Session Hosting Format: 
in-person session
Friday, May 5, 2023 - 9:00am to 10:00am
Kluskap A
  • Terry Beaulieu, St. Francis Xavier University
Contact Email: 
Session Description (300 word max): 

Geographic Information systems have often been criticized for being colonizing tools, even when incorporated into otherwise well-meaning archaeological contexts. But must that necessarily always be the case, or can archaeologists use GIS to intentionally decentre the archaeological colonizing gaze and privilege Indigenous perspectives when conducting research? Informed by a Two-Eyed-Seeing approach - that embraces the strengths of Indigenous perspectives and ways of knowing while simultaneously engaging with Western approaches and procedures - this session takes the view that the colonizing affects often evident in archaeological applications of GIS are due to the theoretical approaches taken by the archaeologists employing the tool rather than something necessarily inherent within the tool itself.  The papers comprising this session highlight some of the innovative approaches that can be used when incorporating GIS into archaeological research. They show applications of GIS that are not exercises in archaeological colonization but rather, through intentional theoretical engagement, elevate and bring to the fore Indigenous perspectives that have often been hidden by less critical archaeological applications of GIS.

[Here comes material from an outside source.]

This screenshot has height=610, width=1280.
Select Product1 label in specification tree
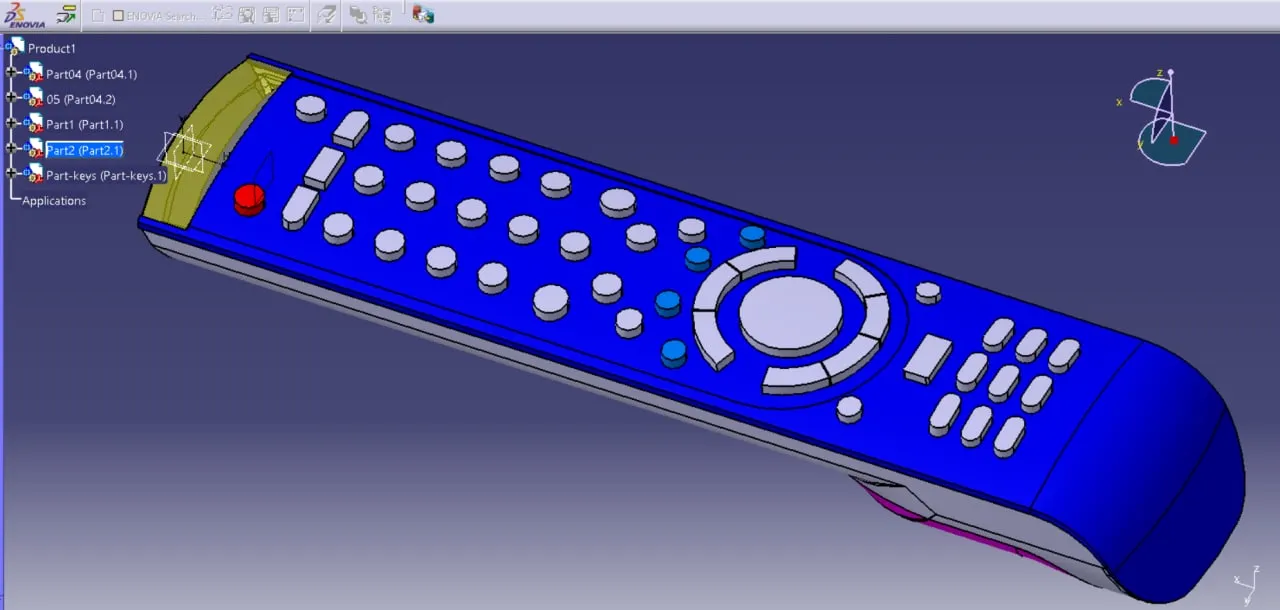pos(51,48)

09:00 AM: Mapping the Métis of Southern Alberta: StoryMaps, Community Engagement, and Archaeology
Presentation format: In-Person
  • Dawn Wambold - Institute of Prairie and Indigenous Archaeology, University of Alberta

The landscape of Southern Alberta is acknowledged as the homeland of the Blackfoot Confederacy (Siksika, Kainai, Piikani), the Tsuut'ina, and the Îyâxe Nakoda Nations. In addition to the strong and undisputed landscape relationships of these First Nations, the Métis also have economic, kinship, and physical connections to this region that span generations. However, the extent, strength and temporal depth of these connections have been challenged (Voth and Loyer, 2019). Recognizing that toponyms (place names) can be descriptive of the physical landscape, allude to an event that happened at the place, or refer to a person or people who once called the place home, I used language and historical accounts to identify place names on the landscape with potential connections to the Métis. To better understand these potential relationships, ESRI’s ArcGIS StoryMaps application was used to map these places and create a website that was accessible to the Métis community. In this presentation I will discuss how the resultant ArcGIS StoryMaps were used to virtually engage with Métis community members across the province. I will also address how this important input will be used to guide future archaeological investigations into places deemed important to the Métis Nation of Alberta.

09:20 AM: Revealing Place and Travel Along the Red Deer River
Presentation format: In-Person
  • Terry Beaulieu - St. Francis Xavier University

Archaeological approaches that ignore Indigenous perspectives and prioritize Western views are not uncommon. Increasingly, though, growing numbers of archaeologists have begun reconciling the discipline’s colonial past by intentionally privileging Indigenous perspectives. However, some critics have questioned the authenticity of such attempts if they include distinctly colonial technologies such as Geographic Information Systems (GIS). Employing such technologies, it is argued, necessarily (re)produces colonizing interpretations of the past. That critique, though, has been challenged by researchers embracing Indigenous driven perspectives such as Two-Eyed-Seeing who contend it is not technologies that create colonizing perspectives but rather theoretical frameworks within which they are deployed. This research adopts that perspective when investigating avenues of travel taken by past peoples moving through the plains of Southern Alberta. More than 40 km of pedestrian survey along the Red Deer River valley revealed close to 1,000 cobble features upon which GIS analyses were conducted. To mitigate the colonizing impacts inherent in uncritical Western-centric applications of GIS, a theoretical approach privileging Indigenous perspectives of place was deliberately employed. The melding of those Indigenous perspectives with technological GIS processes facilitated the creation of appropriate models of past travel and the identification of significant Indigenous places, including a past river crossing.